(Tuesday 14th March) Today Credit Suisse published its new climate strategy (‘Say on Climate’ plan), which it will put to an advisory vote to shareholders at its 2023 AGM. As part of the plan, Credit Suisse set five additional emissions reductions targets for the power generation, commercial real estate, iron and steel, aluminium, and automotive sectors.
The bank slightly improved transparency through some additional disclosures around its Client Energy Transition Framework (CETF). However, despite indicating an intention to do so on an undefined timeline, it failed to incorporate capital markets activities in its disclosures and targets, or update its oil and gas policy.
Responding to the plan, Kelly Shields, Campaign and Project Manager at ShareAction, said:
“Credit Suisse’s new climate strategy is not fit for purpose – it ignores two of the most crucial areas of fossil fuel financing that would have enabled the bank to reach net zero by 2050.
“The bank must urgently update its oil and gas policy, which is one of the weakest in the European banking sector, with a particular focus on fracking. Until Credit Suisse publishes a timebound plan to incorporate capital markets activities, which represent the bulk of its financing to top oil and gas expanders, in its disclosures and targets, shareholders must continue to press the bank for greater ambition on climate.
For these reasons, ShareAction is urging investors to vote against the proposal. As the bank restructures it has a vital opportunity to ensure its sustainability commitments are at the core of its business and are ambitious enough to tackle the worsening climate crisis around the world.”
Last year, ShareAction and Ethos Foundation co-filed a shareholder resolution with 11 institutional investors in Credit Suisse, who represented 2.2€ trillion in assets under management, calling on the bank to improve its climate disclosures, emissions reductions targets and fossil fuel policies.
Credit Suisse responded by offering shareholders an advisory vote on its climate report in 2023. ShareAction warned that this did not adequately address the concerns raised by the resolution, which requested concrete climate commitments and to embed sustainability in the bank’s articles of association, requiring the bank to deliver on its net zero goal despite changes in governance structure.

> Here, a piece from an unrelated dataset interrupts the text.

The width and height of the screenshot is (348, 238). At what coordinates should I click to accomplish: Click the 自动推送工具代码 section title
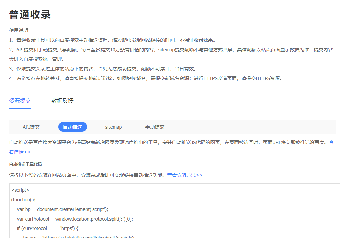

The Swiss bank is now undergoing radical organisational restructuring. The bank’s past failures to manage risk adequately have led to the difficult position it is in today. Fully embedding climate change into its processes presents an important commercial opportunity for the Group.
ShareAction is calling on investors, who have been given just three weeks to assess the plan, to use their voting rights to signal that the current level of ambition demonstrated by Credit Suisse on climate is unsatisfactory at its AGM on 4th April.